Material for the task ::
-*-

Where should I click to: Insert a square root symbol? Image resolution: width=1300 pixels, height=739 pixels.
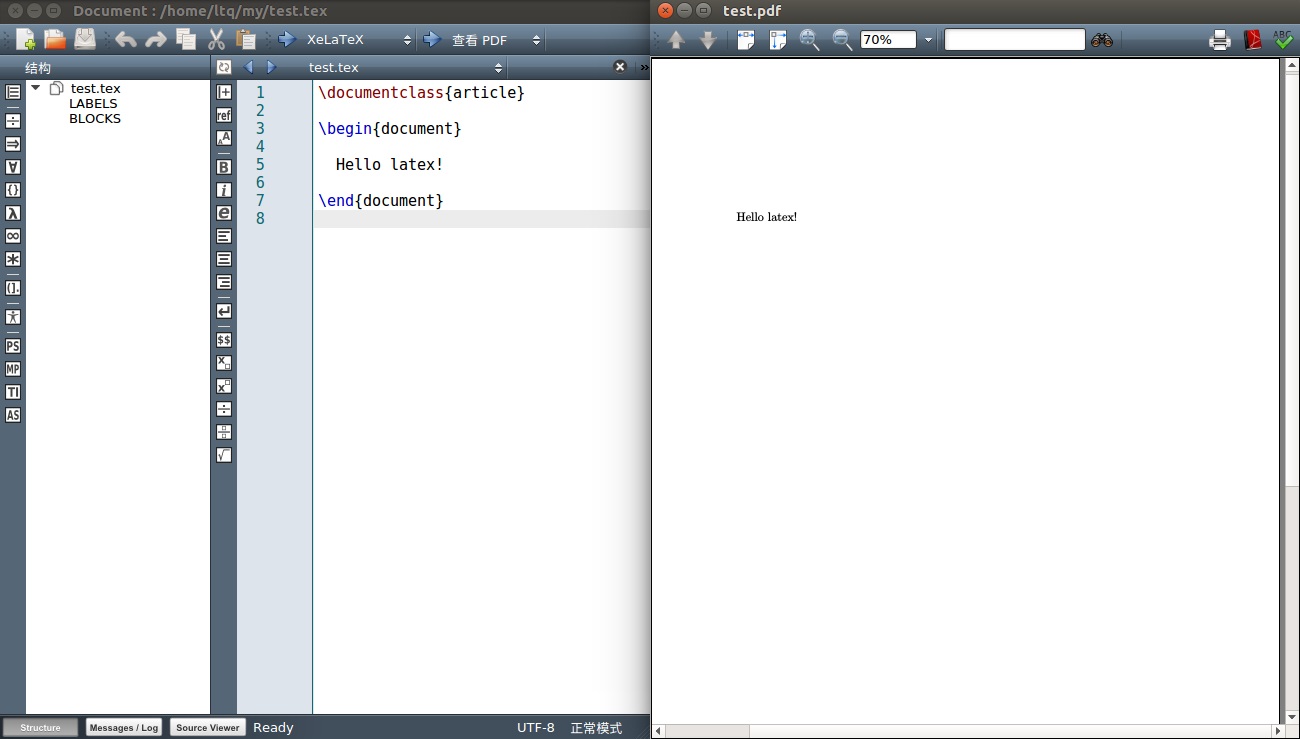click(x=224, y=455)
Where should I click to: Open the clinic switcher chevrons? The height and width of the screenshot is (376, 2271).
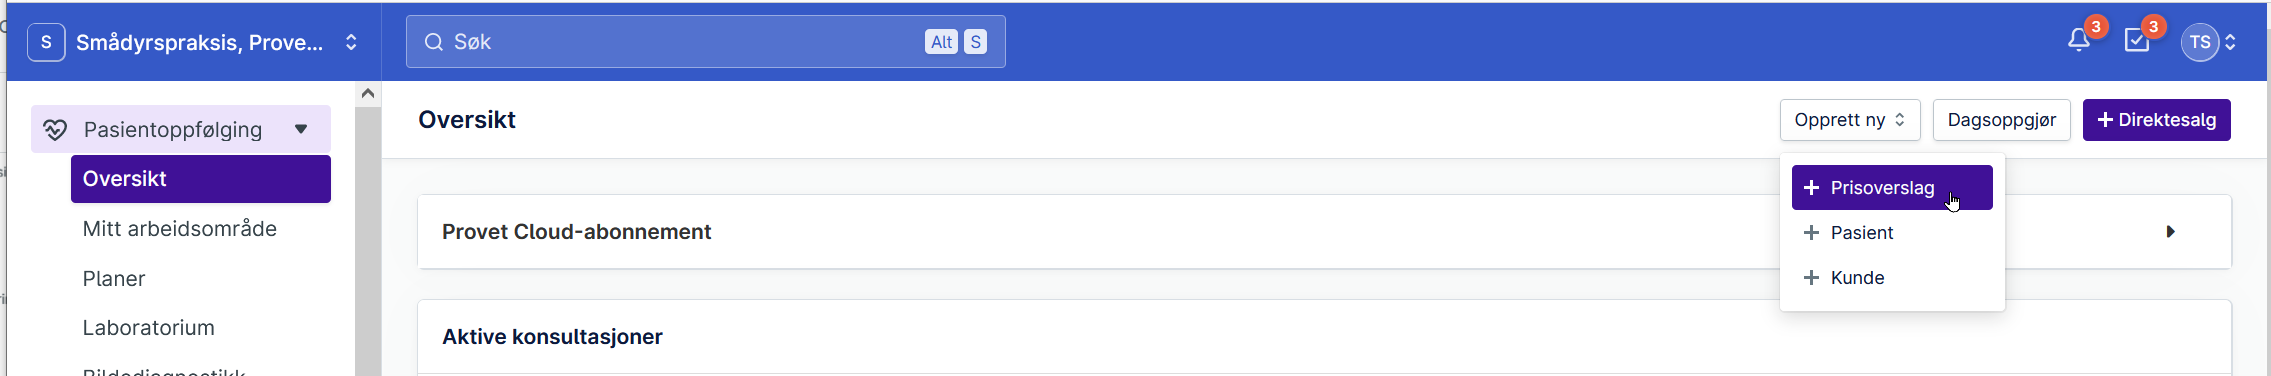click(x=351, y=42)
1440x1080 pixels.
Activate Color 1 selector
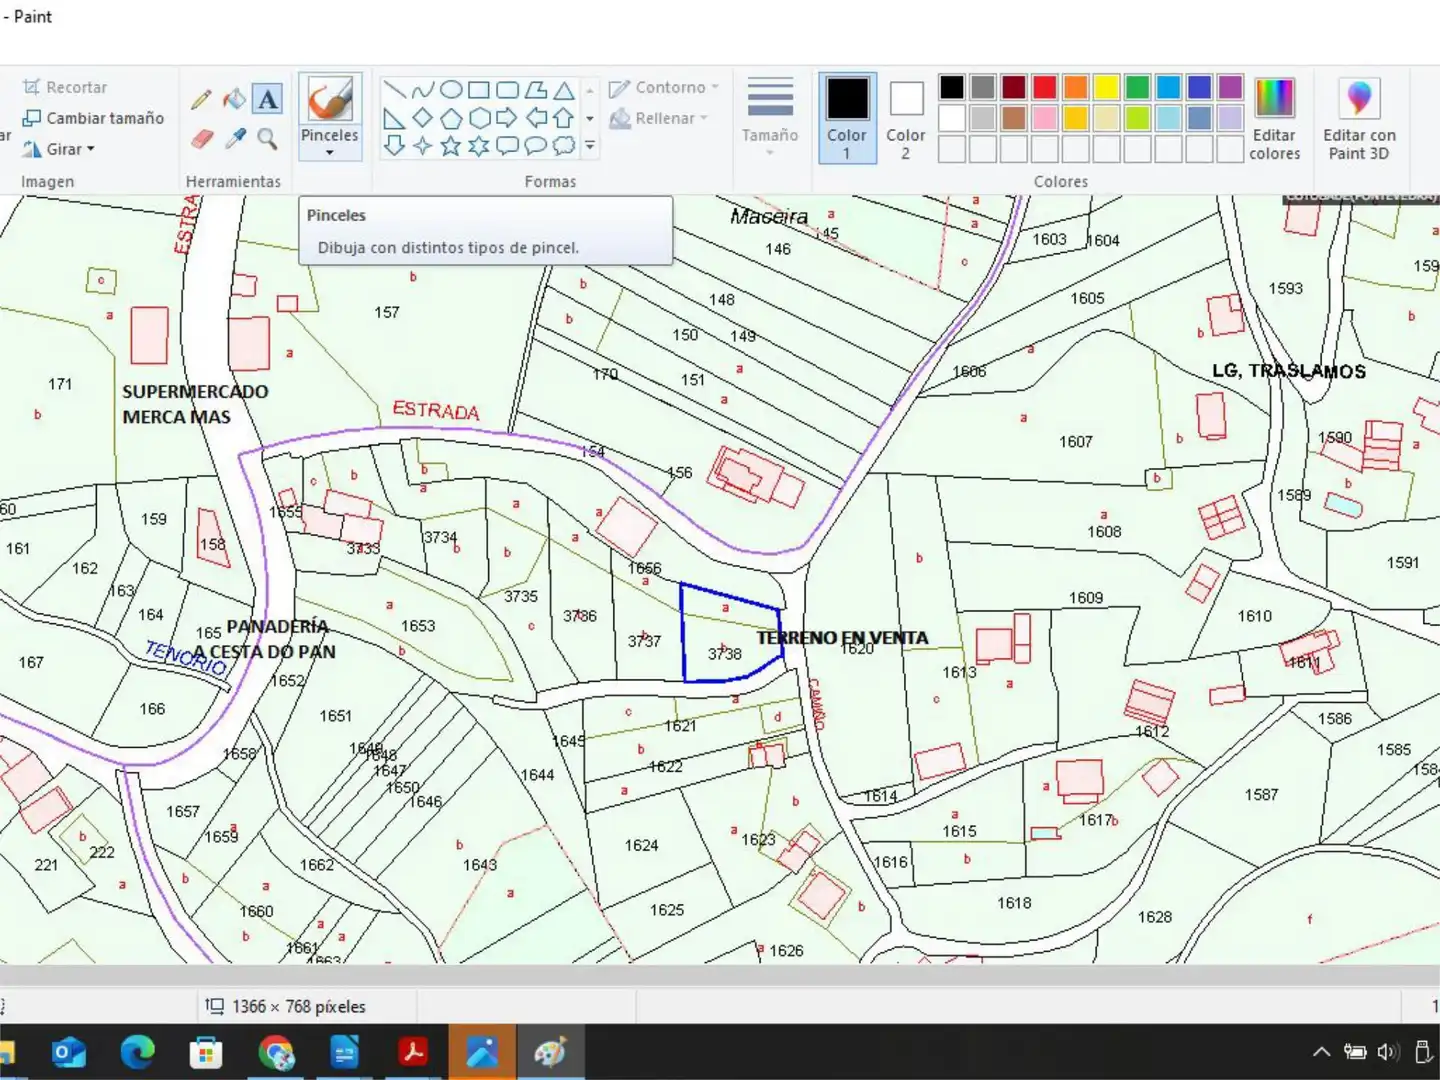[x=847, y=118]
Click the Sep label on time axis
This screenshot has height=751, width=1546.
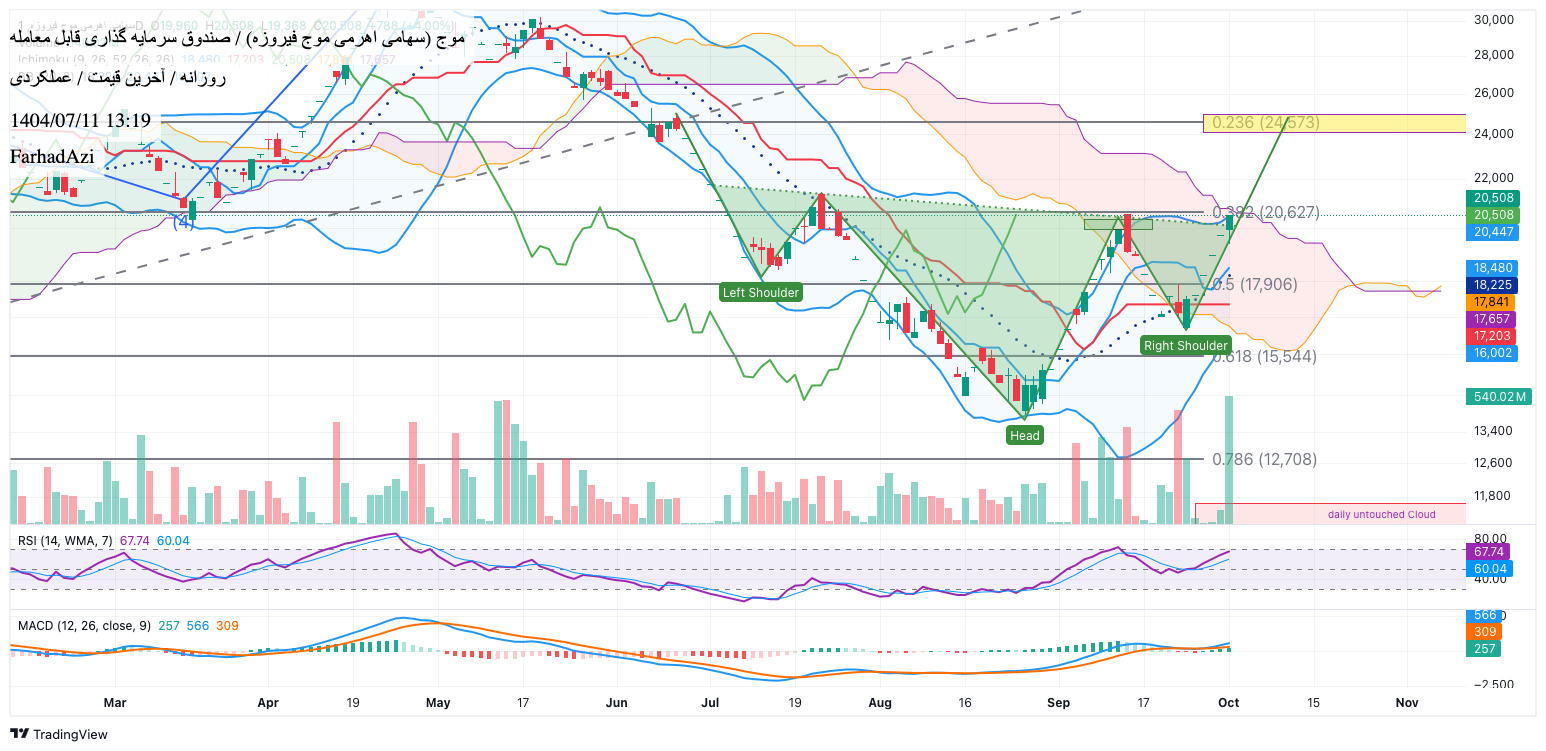(1058, 703)
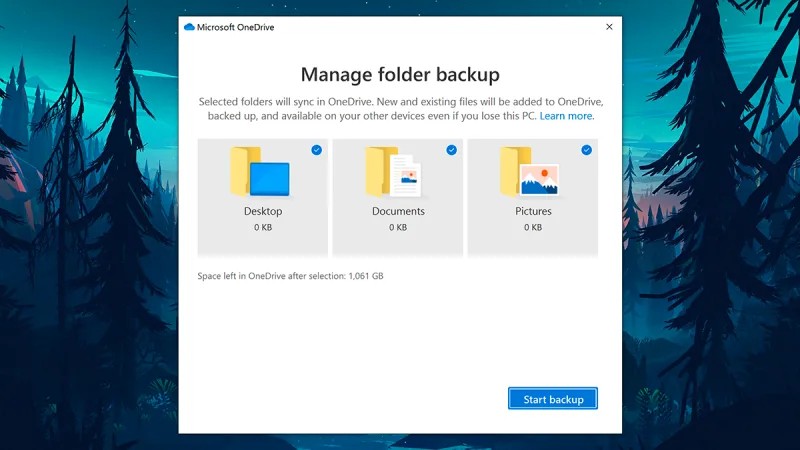The image size is (800, 450).
Task: Click the Documents folder name label
Action: coord(398,211)
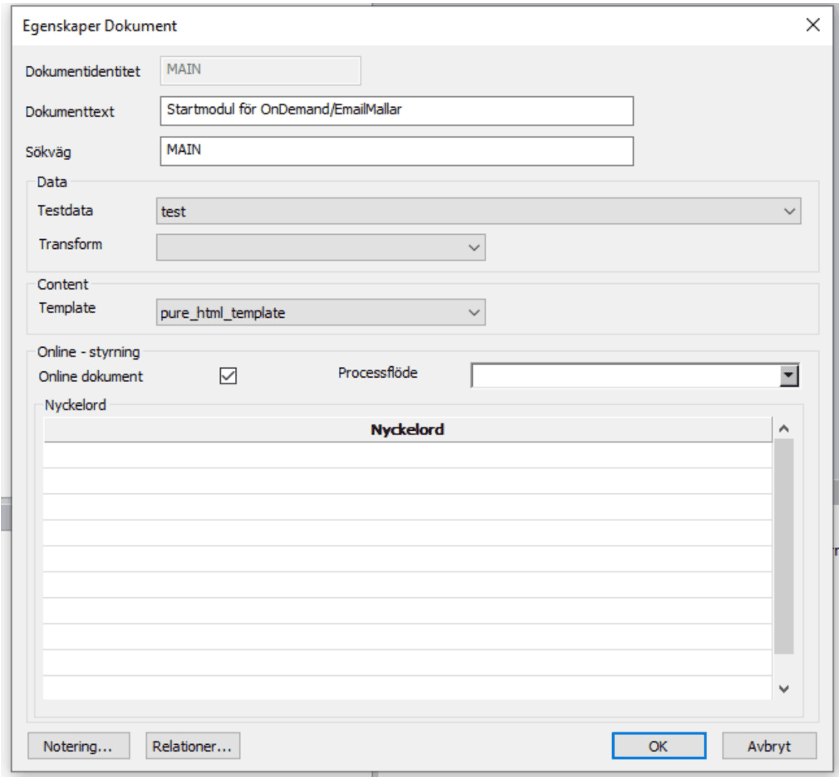Screen dimensions: 840x777
Task: Toggle the Online dokument checkbox
Action: click(228, 376)
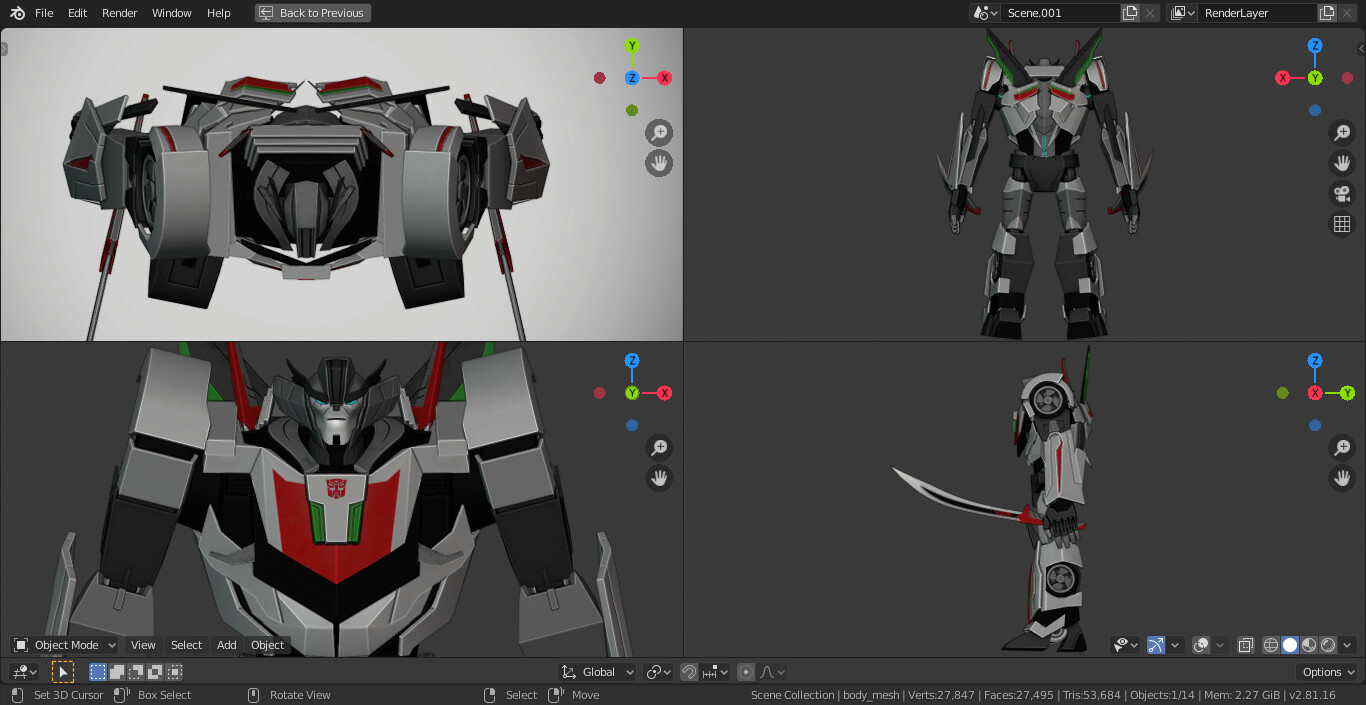
Task: Click the camera view icon in the top-right viewport
Action: [x=1341, y=194]
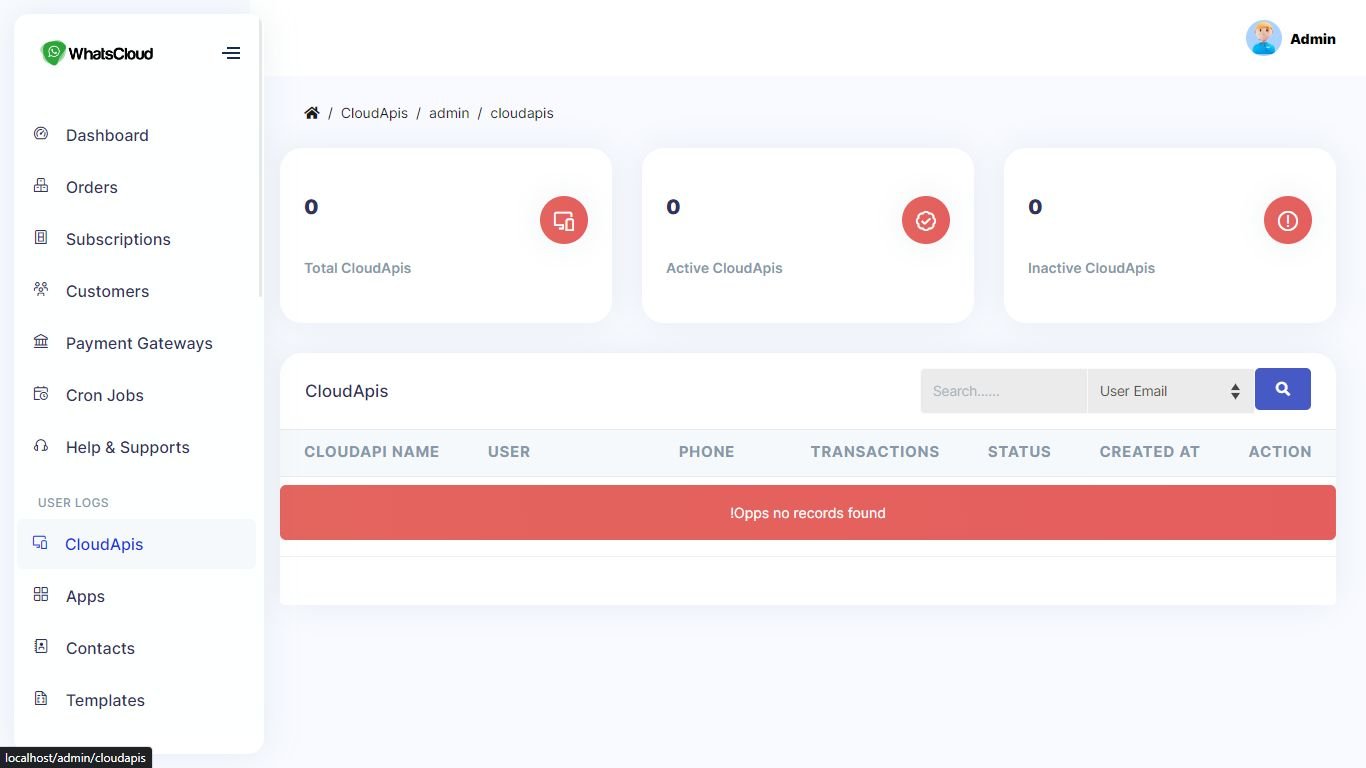Select the Dashboard sidebar icon
This screenshot has width=1366, height=768.
coord(41,134)
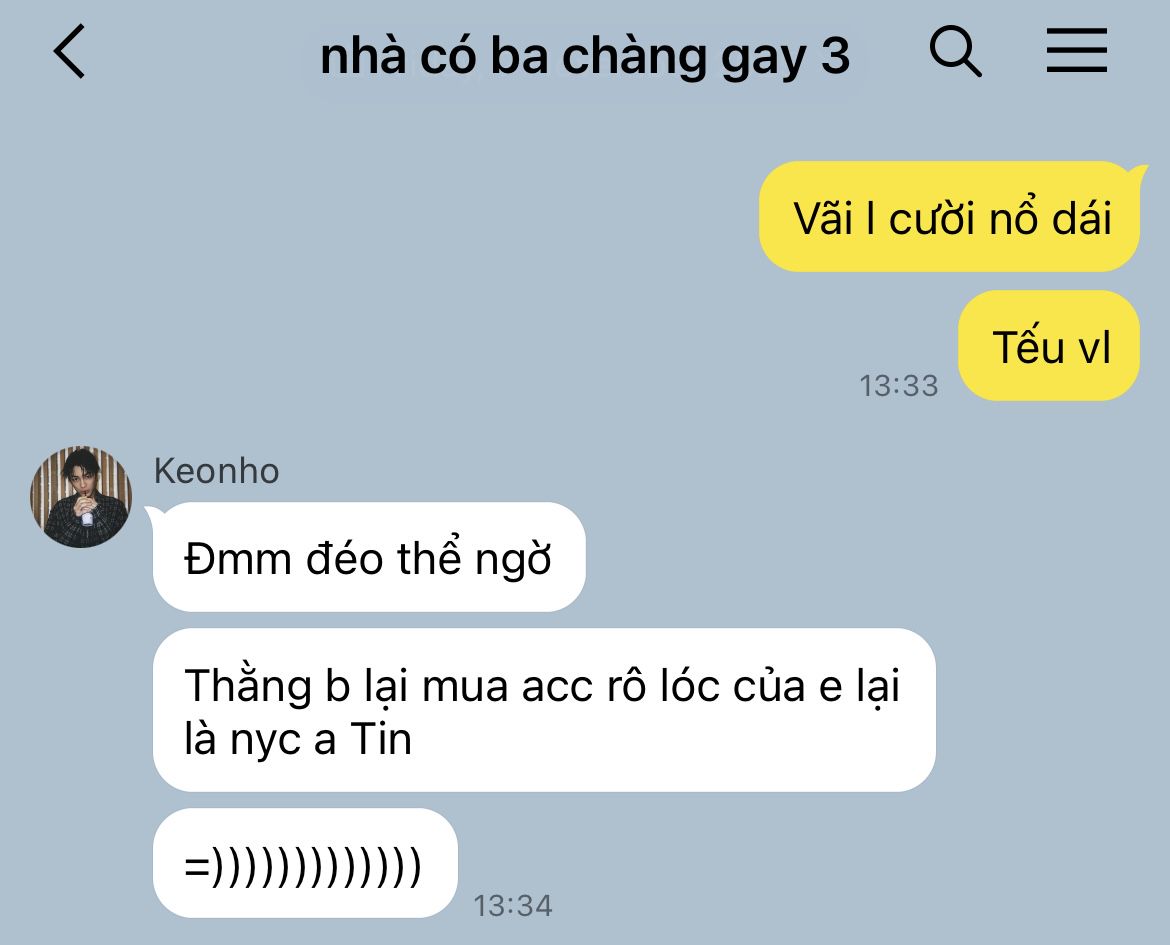Click the word 'Đmm' in Keonho's first message

click(x=237, y=559)
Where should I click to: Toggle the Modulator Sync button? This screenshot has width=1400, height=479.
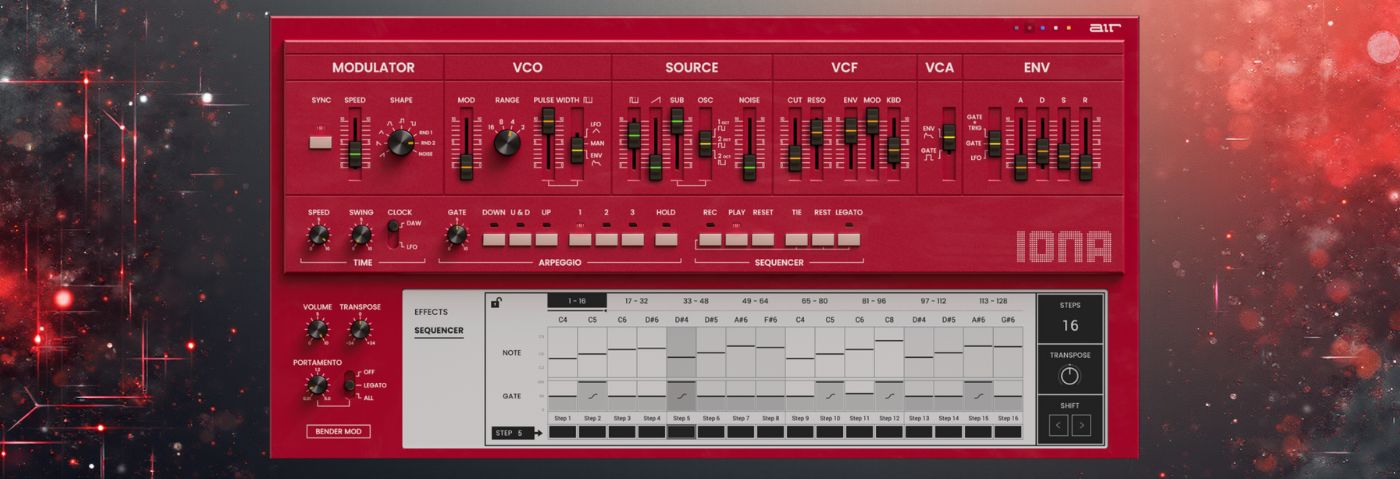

-*-

Exercise description :: Would you set down each line of the data exactly, with no images included?

Response area ::
Where should I click to: Insert a square root symbol? Image resolution: width=1300 pixels, height=739 pixels.
click(x=224, y=455)
Where should I click to: Open the clinic switcher chevrons? The height and width of the screenshot is (376, 2271).
click(x=351, y=42)
1440x1080 pixels.
Activate Color 1 selector
[x=847, y=118]
Click the Sep label on time axis
This screenshot has height=751, width=1546.
(1058, 703)
The image size is (800, 450).
Task: Click the Documents folder name label
Action: coord(398,211)
Screen dimensions: 840x777
Task: Toggle the Online dokument checkbox
Action: click(228, 376)
Task: Click the camera view icon in the top-right viewport
Action: [x=1341, y=194]
Select the Dashboard sidebar icon
This screenshot has width=1366, height=768.
coord(41,134)
Click the word 'Đmm' in Keonho's first message

click(x=237, y=559)
Where should I click to: Toggle the Modulator Sync button? This screenshot has width=1400, height=479.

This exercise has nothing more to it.